## EXERCISE GOAL
Each entry that follows must be output without any deviation.

## AVAILABLE DATA

= = = =

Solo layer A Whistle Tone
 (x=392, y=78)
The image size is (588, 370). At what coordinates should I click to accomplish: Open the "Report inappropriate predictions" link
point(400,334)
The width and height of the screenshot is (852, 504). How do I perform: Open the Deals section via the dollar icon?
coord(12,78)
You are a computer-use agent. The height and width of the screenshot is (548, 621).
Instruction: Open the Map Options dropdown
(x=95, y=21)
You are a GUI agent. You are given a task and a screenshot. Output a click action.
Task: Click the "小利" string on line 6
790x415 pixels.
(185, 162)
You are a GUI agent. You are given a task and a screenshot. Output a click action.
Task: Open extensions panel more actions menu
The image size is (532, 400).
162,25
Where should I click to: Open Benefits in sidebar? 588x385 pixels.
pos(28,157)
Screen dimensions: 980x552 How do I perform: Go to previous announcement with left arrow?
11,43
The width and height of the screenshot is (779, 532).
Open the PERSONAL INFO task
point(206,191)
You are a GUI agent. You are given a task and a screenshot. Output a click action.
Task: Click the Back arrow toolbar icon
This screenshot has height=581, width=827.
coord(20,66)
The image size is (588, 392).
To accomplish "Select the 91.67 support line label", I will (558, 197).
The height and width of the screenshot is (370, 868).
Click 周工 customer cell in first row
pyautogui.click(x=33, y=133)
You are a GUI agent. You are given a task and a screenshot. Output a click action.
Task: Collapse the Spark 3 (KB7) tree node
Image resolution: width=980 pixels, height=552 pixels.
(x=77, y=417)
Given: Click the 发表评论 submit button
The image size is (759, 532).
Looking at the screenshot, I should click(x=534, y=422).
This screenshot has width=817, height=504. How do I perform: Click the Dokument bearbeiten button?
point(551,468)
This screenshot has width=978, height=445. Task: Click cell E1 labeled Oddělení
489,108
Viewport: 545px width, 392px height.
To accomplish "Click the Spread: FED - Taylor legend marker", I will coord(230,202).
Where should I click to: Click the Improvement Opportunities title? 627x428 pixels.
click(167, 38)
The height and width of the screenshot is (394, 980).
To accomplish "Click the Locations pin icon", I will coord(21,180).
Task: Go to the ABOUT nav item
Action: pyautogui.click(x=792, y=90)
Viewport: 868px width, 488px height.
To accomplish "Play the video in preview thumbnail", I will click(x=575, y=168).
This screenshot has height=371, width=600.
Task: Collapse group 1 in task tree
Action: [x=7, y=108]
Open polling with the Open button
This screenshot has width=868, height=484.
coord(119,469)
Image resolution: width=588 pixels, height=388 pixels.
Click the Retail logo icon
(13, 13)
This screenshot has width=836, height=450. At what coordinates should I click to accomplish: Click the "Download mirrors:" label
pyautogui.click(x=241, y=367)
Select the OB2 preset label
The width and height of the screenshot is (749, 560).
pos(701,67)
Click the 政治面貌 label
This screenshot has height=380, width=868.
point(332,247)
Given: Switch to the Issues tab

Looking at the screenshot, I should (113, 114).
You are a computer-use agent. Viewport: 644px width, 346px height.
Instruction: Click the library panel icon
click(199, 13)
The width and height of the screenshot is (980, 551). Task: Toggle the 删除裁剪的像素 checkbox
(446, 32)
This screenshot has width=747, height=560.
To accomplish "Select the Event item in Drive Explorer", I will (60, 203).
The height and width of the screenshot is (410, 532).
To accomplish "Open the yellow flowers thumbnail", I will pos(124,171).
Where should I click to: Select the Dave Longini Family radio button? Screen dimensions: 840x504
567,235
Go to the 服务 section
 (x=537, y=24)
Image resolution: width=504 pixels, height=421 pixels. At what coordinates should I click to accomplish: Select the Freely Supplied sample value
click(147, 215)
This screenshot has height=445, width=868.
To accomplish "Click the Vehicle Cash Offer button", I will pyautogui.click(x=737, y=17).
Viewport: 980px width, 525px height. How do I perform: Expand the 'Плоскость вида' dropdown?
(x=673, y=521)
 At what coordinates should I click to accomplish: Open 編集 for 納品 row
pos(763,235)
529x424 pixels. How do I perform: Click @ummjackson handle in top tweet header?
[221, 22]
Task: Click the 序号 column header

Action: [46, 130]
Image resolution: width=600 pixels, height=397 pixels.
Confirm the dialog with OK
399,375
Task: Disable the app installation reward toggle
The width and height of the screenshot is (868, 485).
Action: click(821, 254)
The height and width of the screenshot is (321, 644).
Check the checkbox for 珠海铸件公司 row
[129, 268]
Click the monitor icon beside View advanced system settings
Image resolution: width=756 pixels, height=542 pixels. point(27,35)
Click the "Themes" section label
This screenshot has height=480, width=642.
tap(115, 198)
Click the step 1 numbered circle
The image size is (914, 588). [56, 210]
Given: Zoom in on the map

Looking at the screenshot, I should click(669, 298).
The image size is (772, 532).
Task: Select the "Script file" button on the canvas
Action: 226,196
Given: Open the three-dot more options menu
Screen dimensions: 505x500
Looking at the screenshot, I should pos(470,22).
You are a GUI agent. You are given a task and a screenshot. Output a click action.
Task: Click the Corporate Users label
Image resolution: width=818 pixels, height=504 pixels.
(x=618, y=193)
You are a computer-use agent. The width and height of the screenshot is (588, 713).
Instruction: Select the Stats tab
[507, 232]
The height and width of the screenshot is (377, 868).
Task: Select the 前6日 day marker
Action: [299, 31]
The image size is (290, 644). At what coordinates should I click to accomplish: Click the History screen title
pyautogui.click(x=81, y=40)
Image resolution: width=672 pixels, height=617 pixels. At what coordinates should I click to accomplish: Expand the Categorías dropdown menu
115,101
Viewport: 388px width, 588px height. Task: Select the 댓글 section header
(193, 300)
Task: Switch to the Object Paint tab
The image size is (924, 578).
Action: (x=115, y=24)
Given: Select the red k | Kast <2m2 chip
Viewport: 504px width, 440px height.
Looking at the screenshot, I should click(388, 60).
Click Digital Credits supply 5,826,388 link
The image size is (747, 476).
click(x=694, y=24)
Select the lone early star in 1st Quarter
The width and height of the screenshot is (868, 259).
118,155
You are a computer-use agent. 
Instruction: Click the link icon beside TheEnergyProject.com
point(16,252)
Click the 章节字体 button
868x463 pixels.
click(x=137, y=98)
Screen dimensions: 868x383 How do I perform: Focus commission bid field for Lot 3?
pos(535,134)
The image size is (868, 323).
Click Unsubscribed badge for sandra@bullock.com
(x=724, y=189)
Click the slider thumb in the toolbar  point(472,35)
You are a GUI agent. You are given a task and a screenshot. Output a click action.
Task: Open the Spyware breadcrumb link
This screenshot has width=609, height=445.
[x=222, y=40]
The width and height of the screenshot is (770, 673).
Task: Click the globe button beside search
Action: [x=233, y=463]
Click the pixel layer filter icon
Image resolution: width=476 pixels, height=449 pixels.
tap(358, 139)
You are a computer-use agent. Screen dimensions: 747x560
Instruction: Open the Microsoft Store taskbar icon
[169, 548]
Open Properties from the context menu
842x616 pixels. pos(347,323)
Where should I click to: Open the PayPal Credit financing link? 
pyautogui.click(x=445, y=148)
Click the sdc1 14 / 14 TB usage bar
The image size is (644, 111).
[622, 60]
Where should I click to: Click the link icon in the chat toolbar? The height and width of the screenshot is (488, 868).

= = = =

## WRITTEN RESPONSE
Solo layer A Whistle Tone
 (x=392, y=78)
The image size is (588, 370). At what coordinates should I click to accomplish: Open the "Report inappropriate predictions" link
point(400,334)
The width and height of the screenshot is (852, 504). How do I perform: Open the Deals section via the dollar icon?
coord(12,78)
You are a computer-use agent. The height and width of the screenshot is (548, 621).
Instruction: Open the Map Options dropdown
(x=95, y=21)
You are a GUI agent. You are given a task and a screenshot. Output a click action.
Task: Click the "小利" string on line 6
790x415 pixels.
(185, 162)
You are a GUI agent. You are given a task and a screenshot. Output a click action.
Task: Open extensions panel more actions menu
The image size is (532, 400).
162,25
Where should I click to: Open Benefits in sidebar? 588x385 pixels.
pos(28,157)
Screen dimensions: 980x552 How do I perform: Go to previous announcement with left arrow?
11,43
The width and height of the screenshot is (779, 532).
Open the PERSONAL INFO task
point(206,191)
You are a GUI agent. You are given a task and a screenshot. Output a click action.
Task: Click the Back arrow toolbar icon
This screenshot has height=581, width=827.
coord(20,66)
The image size is (588, 392).
To accomplish "Select the 91.67 support line label", I will (558, 197).
The height and width of the screenshot is (370, 868).
Click 周工 customer cell in first row
pyautogui.click(x=33, y=133)
You are a GUI agent. You are given a task and a screenshot. Output a click action.
Task: Collapse the Spark 3 (KB7) tree node
Image resolution: width=980 pixels, height=552 pixels.
(x=77, y=417)
Given: Click the 发表评论 submit button
The image size is (759, 532).
Looking at the screenshot, I should click(x=534, y=422).
This screenshot has width=817, height=504. How do I perform: Click the Dokument bearbeiten button?
point(551,468)
This screenshot has width=978, height=445. Task: Click cell E1 labeled Oddělení
489,108
Viewport: 545px width, 392px height.
To accomplish "Click the Spread: FED - Taylor legend marker", I will coord(230,202).
Where should I click to: Click the Improvement Opportunities title? 627x428 pixels.
click(167, 38)
The height and width of the screenshot is (394, 980).
To accomplish "Click the Locations pin icon", I will coord(21,180).
Task: Go to the ABOUT nav item
Action: pyautogui.click(x=792, y=90)
Viewport: 868px width, 488px height.
To accomplish "Play the video in preview thumbnail", I will click(x=575, y=168).
This screenshot has height=371, width=600.
Task: Collapse group 1 in task tree
Action: [x=7, y=108]
Open polling with the Open button
This screenshot has width=868, height=484.
coord(119,469)
Image resolution: width=588 pixels, height=388 pixels.
Click the Retail logo icon
(13, 13)
This screenshot has width=836, height=450. At what coordinates should I click to accomplish: Click the "Download mirrors:" label
pyautogui.click(x=241, y=367)
Select the OB2 preset label
The width and height of the screenshot is (749, 560).
pos(701,67)
Click the 政治面貌 label
This screenshot has height=380, width=868.
point(332,247)
Given: Switch to the Issues tab

Looking at the screenshot, I should (113, 114).
You are a computer-use agent. Viewport: 644px width, 346px height.
Instruction: Click the library panel icon
click(199, 13)
The width and height of the screenshot is (980, 551). Task: Toggle the 删除裁剪的像素 checkbox
(446, 32)
This screenshot has width=747, height=560.
To accomplish "Select the Event item in Drive Explorer", I will (60, 203).
The height and width of the screenshot is (410, 532).
To accomplish "Open the yellow flowers thumbnail", I will pos(124,171).
Where should I click to: Select the Dave Longini Family radio button? Screen dimensions: 840x504
567,235
Go to the 服务 section
 (x=537, y=24)
Image resolution: width=504 pixels, height=421 pixels. At what coordinates should I click to accomplish: Select the Freely Supplied sample value
click(147, 215)
This screenshot has height=445, width=868.
To accomplish "Click the Vehicle Cash Offer button", I will pyautogui.click(x=737, y=17).
Viewport: 980px width, 525px height. How do I perform: Expand the 'Плоскость вида' dropdown?
(x=673, y=521)
 At what coordinates should I click to accomplish: Open 編集 for 納品 row
pos(763,235)
529x424 pixels. How do I perform: Click @ummjackson handle in top tweet header?
[221, 22]
Task: Click the 序号 column header

Action: [46, 130]
Image resolution: width=600 pixels, height=397 pixels.
Confirm the dialog with OK
399,375
Task: Disable the app installation reward toggle
The width and height of the screenshot is (868, 485).
Action: click(821, 254)
The height and width of the screenshot is (321, 644).
Check the checkbox for 珠海铸件公司 row
[129, 268]
Click the monitor icon beside View advanced system settings
Image resolution: width=756 pixels, height=542 pixels. point(27,35)
Click the "Themes" section label
This screenshot has height=480, width=642.
tap(115, 198)
Click the step 1 numbered circle
The image size is (914, 588). [56, 210]
Given: Zoom in on the map

Looking at the screenshot, I should click(669, 298).
The image size is (772, 532).
Task: Select the "Script file" button on the canvas
Action: 226,196
Given: Open the three-dot more options menu
Screen dimensions: 505x500
Looking at the screenshot, I should pos(470,22).
You are a GUI agent. You are given a task and a screenshot. Output a click action.
Task: Click the Corporate Users label
Image resolution: width=818 pixels, height=504 pixels.
(x=618, y=193)
You are a computer-use agent. The width and height of the screenshot is (588, 713).
Instruction: Select the Stats tab
[507, 232]
The height and width of the screenshot is (377, 868).
Task: Select the 前6日 day marker
Action: [299, 31]
The image size is (290, 644). At what coordinates should I click to accomplish: Click the History screen title
pyautogui.click(x=81, y=40)
Image resolution: width=672 pixels, height=617 pixels. At what coordinates should I click to accomplish: Expand the Categorías dropdown menu
115,101
Viewport: 388px width, 588px height. Task: Select the 댓글 section header
(193, 300)
Task: Switch to the Object Paint tab
The image size is (924, 578).
Action: (x=115, y=24)
Given: Select the red k | Kast <2m2 chip
Viewport: 504px width, 440px height.
Looking at the screenshot, I should click(388, 60).
Click Digital Credits supply 5,826,388 link
The image size is (747, 476).
click(x=694, y=24)
Select the lone early star in 1st Quarter
The width and height of the screenshot is (868, 259).
118,155
You are a computer-use agent. 
Instruction: Click the link icon beside TheEnergyProject.com
point(16,252)
Click the 章节字体 button
868x463 pixels.
click(x=137, y=98)
Screen dimensions: 868x383 How do I perform: Focus commission bid field for Lot 3?
pos(535,134)
The image size is (868, 323).
Click Unsubscribed badge for sandra@bullock.com
(x=724, y=189)
Click the slider thumb in the toolbar  point(472,35)
You are a GUI agent. You are given a task and a screenshot. Output a click action.
Task: Open the Spyware breadcrumb link
This screenshot has width=609, height=445.
[x=222, y=40]
The width and height of the screenshot is (770, 673).
Task: Click the globe button beside search
Action: [x=233, y=463]
Click the pixel layer filter icon
Image resolution: width=476 pixels, height=449 pixels.
tap(358, 139)
You are a computer-use agent. Screen dimensions: 747x560
Instruction: Open the Microsoft Store taskbar icon
[169, 548]
Open Properties from the context menu
842x616 pixels. pos(347,323)
Where should I click to: Open the PayPal Credit financing link? 
pyautogui.click(x=445, y=148)
Click the sdc1 14 / 14 TB usage bar
The image size is (644, 111).
[622, 60]
Where should I click to: Click the link icon in the chat toolbar? The height and width of the screenshot is (488, 868).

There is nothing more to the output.